Vor dreiundzwanzig Jahren trugen Botschaftsflüchtlinge indirekt zum Untergang des SED-Regimes mit bei, die sich vor allem in die Prager, aber auch die Warschauer Botschaft der BRD flüchteten. Obwohl „sozialistisch Bruderstaaten“ der ehemaligen DDR, achteten sowohl die Tschechen als auch die Polen die internationalen Vereinbarungen, nachdem diplomatische Vertretungen strikte Immunität genießen.

Jetzt macht ein einzelner, aber erheblich prominenterer Botschaftsflüchtling von sich reden: Julian Assange, Begründer des Enthüllungs-Portals Wiki-Leaks, zur Zeit in der ecuadorianischen Botschaft in London.
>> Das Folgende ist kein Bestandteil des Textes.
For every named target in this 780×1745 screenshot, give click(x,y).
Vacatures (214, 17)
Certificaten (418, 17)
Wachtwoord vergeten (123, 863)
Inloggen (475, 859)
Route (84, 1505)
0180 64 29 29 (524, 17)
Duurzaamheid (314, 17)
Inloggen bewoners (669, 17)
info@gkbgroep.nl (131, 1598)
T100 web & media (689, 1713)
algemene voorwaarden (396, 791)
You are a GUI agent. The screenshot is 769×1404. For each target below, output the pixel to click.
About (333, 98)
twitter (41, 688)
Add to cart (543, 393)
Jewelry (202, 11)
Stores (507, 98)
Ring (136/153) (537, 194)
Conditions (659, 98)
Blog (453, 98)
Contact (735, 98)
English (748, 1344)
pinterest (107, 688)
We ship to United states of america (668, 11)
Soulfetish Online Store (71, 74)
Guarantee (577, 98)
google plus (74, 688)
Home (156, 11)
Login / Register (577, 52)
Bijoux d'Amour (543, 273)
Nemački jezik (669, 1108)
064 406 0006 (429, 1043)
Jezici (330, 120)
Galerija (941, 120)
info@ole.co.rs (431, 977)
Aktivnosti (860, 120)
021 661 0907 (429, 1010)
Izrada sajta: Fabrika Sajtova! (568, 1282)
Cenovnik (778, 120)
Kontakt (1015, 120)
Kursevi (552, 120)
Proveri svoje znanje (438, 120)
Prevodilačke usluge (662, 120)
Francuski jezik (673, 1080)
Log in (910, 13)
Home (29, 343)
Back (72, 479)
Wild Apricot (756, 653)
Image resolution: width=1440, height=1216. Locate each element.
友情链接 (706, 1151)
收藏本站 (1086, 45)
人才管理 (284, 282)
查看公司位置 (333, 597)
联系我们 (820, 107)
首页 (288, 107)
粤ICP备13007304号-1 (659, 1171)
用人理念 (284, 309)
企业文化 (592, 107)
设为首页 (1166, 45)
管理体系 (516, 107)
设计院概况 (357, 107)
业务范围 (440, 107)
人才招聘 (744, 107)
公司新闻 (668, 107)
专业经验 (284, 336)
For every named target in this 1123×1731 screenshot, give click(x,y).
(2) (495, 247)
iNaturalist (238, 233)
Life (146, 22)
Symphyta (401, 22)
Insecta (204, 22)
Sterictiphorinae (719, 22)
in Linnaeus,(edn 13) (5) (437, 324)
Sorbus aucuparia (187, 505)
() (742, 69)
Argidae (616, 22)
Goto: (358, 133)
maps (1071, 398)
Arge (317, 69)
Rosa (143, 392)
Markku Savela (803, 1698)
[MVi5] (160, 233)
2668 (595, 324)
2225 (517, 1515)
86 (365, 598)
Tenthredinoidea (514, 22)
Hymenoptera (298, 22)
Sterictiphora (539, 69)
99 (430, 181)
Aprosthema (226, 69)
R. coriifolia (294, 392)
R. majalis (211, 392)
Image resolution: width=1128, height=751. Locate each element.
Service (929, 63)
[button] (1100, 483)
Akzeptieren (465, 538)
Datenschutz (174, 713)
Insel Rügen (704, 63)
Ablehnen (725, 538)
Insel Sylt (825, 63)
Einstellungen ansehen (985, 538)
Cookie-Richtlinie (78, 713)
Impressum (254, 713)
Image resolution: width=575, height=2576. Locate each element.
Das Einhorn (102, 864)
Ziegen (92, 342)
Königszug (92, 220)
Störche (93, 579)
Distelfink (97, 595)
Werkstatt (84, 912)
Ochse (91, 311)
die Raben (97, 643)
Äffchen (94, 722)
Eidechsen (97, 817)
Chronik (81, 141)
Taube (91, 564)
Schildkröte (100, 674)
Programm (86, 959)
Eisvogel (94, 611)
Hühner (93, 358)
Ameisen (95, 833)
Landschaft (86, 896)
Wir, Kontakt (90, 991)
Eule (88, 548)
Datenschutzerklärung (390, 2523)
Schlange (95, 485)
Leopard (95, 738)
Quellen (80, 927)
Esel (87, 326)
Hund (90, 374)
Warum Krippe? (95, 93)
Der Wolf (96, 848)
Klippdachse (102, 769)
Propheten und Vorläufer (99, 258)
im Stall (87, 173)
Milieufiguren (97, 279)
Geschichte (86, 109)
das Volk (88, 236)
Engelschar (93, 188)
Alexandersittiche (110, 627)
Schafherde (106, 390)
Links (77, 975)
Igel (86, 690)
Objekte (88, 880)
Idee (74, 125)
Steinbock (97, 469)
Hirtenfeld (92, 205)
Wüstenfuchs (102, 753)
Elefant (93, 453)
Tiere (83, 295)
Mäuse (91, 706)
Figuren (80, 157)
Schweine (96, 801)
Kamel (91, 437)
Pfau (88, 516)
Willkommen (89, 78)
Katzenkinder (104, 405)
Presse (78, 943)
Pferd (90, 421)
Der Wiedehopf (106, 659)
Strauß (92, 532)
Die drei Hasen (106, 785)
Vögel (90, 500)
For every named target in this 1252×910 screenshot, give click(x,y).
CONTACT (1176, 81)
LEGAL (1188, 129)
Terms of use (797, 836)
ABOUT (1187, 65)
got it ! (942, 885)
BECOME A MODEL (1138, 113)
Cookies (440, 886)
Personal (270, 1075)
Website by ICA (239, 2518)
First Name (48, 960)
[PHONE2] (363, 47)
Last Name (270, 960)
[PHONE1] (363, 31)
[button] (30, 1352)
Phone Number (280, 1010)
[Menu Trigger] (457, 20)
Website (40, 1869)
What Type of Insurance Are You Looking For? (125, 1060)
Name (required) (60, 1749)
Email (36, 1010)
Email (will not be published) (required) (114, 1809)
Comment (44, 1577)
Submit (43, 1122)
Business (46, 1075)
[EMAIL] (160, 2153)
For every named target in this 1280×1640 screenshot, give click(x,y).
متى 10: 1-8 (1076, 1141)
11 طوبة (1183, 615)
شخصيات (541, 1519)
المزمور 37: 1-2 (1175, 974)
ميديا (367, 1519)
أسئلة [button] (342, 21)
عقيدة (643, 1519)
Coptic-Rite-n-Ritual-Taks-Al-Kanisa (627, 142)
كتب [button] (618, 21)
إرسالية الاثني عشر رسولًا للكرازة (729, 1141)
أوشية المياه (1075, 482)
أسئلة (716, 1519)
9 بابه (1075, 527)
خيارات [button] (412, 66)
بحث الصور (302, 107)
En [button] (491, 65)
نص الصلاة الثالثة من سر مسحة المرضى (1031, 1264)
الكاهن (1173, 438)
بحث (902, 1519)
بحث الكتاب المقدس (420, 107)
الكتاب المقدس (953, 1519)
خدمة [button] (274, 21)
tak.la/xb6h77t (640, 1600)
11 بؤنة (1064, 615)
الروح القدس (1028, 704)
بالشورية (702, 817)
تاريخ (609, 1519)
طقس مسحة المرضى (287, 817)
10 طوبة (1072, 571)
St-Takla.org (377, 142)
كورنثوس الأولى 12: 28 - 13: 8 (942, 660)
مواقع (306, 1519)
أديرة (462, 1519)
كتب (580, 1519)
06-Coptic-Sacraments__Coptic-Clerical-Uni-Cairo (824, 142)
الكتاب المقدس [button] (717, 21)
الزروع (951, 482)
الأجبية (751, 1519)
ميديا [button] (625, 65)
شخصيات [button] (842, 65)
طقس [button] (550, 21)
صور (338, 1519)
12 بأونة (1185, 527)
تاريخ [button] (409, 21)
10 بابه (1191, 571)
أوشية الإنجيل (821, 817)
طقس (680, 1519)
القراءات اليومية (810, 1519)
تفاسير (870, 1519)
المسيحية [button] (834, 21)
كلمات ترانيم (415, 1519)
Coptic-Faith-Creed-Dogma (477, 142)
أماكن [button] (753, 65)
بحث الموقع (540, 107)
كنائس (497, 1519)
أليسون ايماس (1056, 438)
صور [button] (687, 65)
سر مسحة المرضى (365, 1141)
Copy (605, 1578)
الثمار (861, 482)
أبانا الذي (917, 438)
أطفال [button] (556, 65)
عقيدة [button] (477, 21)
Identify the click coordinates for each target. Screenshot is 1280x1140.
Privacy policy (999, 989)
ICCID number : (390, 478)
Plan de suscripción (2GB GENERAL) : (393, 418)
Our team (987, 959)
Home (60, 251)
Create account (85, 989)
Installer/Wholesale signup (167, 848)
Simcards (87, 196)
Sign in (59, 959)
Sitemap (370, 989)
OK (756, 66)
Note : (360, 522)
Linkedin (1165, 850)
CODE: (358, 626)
Assange wird in Schweden verdächtigt, sexuelle Nötigung und in einem Fall Vergwaltigung begangen zu haben. Die schwedische Justiz will ihn verhören; aber ausdrücklich nur in Schweden. Einem Verhör in England oder auf dem exterritorialen Gelände einer Botschaft stimmt sie aus wenig erfindlichen Gründen nicht zu. Zwecks der Auslieferung des australischen Staatsbürgers aus England hat die schwedische Justiz auch einen EU-Haftbefehl gegen ihn erlassen. Etwas fragwürdig, wenn es nicht einmal eine Anklage gibt… Aber als Rechtsgrundlage reicht dies der englischen Justiz aus, Assange ausliefern zu wollen, und seine gerichtlichen Schritte hiergegen waren erfolglos. So flüchtete er sich schon im Juni in die Botschaft Ecuadors und beantragte dort politisches Asyl.

Die Engländer reagierten mit der Andeutung, daß sie nach britischem – allerdings nicht nach internationalem! – Recht im Falle einer besonderen Gefährung auch berechtigt seien, die Botschaft eines anderen Landes zu stürmen, was in Ecuador verständlicherweise Empörung auslöste.

Warum Assanges Angst vor eine Auslieferung nach Schweden?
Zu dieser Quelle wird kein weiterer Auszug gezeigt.